>The PowerBook 5300 well earned the term "road apple" for being not only one of Apple's worst products ever but possibly one of the worst laptops ever. Between its crumbly "Spindler plastic" case, sluggish performance, battery faults, and numerous other hardware issues, it was symbolic of Apple's near-collapse during the mid-1990s when CEO Michael Spindler embarked on a frenzy of cost-cutting. Originally planned to use Sony lithium ion batteries, they were swapped for lower performance nickel hydride ones after two pre-production units caught fire. Four models were offered; a base model with a 640x480 grayscale screen, the mid-range models with either a passive or active matrix color 640x480 screen, and the flagship 5300ce which had an 800x600 screen, a 117Mhz CPU, 32MB of RAM, and a towering $6,800 price tag (lower 5300s had a 100Mhz CPU and 8 or 16MB standard RAM). Maximum supported RAM was 64MB.

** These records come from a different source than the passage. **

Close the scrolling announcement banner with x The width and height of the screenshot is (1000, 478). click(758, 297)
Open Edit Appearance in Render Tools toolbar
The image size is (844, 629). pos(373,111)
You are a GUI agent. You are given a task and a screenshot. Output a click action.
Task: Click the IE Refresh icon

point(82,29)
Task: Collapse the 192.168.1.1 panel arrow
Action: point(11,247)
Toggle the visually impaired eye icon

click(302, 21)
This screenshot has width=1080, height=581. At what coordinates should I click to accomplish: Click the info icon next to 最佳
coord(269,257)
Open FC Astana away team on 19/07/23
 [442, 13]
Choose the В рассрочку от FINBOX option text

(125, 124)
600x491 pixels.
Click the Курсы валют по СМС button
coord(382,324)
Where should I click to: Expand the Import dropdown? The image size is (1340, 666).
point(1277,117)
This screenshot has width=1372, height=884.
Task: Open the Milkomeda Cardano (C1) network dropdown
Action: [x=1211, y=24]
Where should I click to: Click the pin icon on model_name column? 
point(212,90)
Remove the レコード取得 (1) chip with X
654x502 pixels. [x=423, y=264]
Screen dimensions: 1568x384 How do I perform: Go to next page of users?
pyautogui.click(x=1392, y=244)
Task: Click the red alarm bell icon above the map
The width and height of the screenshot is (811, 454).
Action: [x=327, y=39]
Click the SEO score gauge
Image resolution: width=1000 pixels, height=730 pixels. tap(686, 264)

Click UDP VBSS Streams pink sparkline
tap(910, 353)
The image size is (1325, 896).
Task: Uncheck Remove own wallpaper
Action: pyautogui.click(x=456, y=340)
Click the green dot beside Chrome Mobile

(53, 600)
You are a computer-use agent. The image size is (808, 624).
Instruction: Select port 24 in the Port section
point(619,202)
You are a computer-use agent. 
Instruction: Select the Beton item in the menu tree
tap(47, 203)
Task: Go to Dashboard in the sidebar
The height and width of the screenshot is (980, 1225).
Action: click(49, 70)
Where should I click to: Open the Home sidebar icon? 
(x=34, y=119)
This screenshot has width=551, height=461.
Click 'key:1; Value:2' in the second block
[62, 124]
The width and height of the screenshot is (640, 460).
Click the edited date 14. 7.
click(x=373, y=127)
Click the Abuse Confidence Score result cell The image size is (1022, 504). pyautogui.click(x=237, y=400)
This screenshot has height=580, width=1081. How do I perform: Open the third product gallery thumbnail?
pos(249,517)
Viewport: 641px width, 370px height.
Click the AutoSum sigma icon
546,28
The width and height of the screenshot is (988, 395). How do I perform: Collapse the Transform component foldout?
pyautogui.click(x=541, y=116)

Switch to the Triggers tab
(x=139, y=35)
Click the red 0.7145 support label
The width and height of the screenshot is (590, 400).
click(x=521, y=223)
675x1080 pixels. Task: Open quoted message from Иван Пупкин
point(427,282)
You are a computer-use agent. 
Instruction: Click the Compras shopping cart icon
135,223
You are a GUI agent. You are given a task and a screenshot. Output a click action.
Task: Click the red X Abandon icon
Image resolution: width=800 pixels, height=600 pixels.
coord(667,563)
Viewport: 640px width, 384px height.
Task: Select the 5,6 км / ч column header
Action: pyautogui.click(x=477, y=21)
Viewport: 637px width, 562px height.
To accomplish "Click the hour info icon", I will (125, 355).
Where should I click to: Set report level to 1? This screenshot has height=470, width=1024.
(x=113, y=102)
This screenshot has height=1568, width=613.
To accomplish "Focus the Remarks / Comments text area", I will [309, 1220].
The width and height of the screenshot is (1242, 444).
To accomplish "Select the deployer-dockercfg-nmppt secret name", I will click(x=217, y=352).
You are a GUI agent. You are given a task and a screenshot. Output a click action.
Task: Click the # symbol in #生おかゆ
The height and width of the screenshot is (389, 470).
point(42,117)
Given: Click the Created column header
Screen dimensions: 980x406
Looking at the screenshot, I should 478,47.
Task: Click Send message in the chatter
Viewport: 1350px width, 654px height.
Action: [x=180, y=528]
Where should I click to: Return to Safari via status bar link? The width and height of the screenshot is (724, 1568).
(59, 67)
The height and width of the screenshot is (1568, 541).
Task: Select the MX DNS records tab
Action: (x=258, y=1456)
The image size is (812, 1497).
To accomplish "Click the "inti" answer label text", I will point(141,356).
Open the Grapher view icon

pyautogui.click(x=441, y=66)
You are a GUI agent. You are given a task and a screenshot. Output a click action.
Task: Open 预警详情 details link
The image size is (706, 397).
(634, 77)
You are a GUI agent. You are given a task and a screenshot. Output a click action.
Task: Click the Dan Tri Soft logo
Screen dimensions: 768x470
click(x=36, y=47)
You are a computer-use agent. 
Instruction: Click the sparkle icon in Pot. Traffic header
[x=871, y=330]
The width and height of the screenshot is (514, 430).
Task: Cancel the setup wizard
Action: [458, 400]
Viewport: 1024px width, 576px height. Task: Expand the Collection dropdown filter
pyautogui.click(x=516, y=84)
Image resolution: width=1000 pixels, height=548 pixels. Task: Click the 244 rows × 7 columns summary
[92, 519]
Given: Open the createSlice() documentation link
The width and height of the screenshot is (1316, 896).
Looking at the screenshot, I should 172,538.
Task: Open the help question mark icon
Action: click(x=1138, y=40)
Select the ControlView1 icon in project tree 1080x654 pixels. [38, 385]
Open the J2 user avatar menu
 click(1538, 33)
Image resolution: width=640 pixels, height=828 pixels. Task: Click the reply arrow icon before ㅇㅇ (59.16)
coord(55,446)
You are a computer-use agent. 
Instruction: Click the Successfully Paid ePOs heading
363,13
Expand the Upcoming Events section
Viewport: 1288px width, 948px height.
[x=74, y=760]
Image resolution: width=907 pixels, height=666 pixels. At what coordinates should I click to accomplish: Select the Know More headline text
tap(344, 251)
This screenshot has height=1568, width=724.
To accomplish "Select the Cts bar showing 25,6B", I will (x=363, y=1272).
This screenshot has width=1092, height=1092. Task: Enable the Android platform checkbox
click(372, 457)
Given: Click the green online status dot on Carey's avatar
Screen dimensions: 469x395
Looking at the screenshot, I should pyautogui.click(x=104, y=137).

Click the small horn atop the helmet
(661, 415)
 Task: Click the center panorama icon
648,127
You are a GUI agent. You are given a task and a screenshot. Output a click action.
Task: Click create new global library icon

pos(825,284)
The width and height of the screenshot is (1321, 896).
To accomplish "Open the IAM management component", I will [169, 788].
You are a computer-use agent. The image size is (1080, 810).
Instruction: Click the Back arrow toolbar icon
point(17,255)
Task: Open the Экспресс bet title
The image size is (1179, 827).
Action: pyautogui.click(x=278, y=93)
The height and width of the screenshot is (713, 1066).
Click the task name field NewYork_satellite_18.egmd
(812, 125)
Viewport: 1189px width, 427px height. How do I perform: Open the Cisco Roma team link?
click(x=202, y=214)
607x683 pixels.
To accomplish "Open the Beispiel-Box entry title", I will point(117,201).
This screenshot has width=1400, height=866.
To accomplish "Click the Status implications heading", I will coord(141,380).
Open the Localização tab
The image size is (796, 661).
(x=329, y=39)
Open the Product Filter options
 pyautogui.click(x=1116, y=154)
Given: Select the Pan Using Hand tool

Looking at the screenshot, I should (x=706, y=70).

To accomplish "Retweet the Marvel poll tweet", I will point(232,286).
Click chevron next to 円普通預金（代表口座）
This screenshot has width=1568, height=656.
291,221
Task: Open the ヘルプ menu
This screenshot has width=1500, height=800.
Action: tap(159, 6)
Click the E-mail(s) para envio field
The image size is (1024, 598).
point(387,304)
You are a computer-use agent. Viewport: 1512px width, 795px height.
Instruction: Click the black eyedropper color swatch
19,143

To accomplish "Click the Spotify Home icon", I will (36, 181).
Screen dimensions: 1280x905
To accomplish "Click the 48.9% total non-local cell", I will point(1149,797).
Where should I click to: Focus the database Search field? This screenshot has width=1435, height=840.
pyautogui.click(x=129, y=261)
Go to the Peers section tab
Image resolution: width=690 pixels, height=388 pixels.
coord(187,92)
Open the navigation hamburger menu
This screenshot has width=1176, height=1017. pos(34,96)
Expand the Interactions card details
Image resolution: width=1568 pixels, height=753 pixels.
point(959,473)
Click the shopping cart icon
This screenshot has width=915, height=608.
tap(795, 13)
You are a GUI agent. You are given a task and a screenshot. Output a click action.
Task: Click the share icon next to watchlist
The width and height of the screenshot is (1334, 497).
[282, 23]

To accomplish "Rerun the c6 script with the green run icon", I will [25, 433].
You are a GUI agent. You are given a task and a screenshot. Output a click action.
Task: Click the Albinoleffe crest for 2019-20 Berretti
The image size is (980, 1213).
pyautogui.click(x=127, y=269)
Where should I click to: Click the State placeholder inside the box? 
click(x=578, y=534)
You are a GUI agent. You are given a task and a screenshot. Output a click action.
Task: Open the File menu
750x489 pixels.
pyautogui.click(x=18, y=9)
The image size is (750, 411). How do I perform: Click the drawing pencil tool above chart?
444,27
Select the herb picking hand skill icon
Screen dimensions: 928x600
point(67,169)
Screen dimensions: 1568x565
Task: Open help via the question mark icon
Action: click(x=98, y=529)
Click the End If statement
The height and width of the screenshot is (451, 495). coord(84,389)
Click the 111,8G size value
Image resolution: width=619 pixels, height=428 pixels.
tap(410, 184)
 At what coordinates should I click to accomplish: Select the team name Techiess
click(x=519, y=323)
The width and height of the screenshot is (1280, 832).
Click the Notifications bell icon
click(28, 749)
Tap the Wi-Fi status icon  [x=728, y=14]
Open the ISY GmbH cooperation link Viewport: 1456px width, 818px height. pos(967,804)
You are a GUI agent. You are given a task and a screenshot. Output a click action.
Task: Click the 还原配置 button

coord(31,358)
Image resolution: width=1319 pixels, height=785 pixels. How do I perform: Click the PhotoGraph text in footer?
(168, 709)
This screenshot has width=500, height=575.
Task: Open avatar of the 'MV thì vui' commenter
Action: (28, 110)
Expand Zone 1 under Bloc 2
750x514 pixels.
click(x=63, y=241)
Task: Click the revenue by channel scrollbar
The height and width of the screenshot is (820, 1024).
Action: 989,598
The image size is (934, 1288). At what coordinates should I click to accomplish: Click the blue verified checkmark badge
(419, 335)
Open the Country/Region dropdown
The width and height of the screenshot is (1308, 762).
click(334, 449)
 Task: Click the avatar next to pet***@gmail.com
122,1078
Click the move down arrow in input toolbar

>Among other hardware faults, the ribbon cable connecting the screen to the computer was wrapped around the hinges and easily damaged. Apple also used several different vendors for the screens, all of which used different and incompatible cables, making it impossible to swap them except for the exact screen it was designed for. Scores of PowerBook 5300s were recalled to have screens, motherboards, and other hardware repaired or replaced, resulting in numerous unhappy customers.
>It was one of the first production laptops to have hot-pluggable equipment bays to swap out storage devices and other peripherals. An internal CD-ROM drive was not offered to keep size down. The 5300 was sold for just short of one year, from August 25, 1995 to August 3, 1996.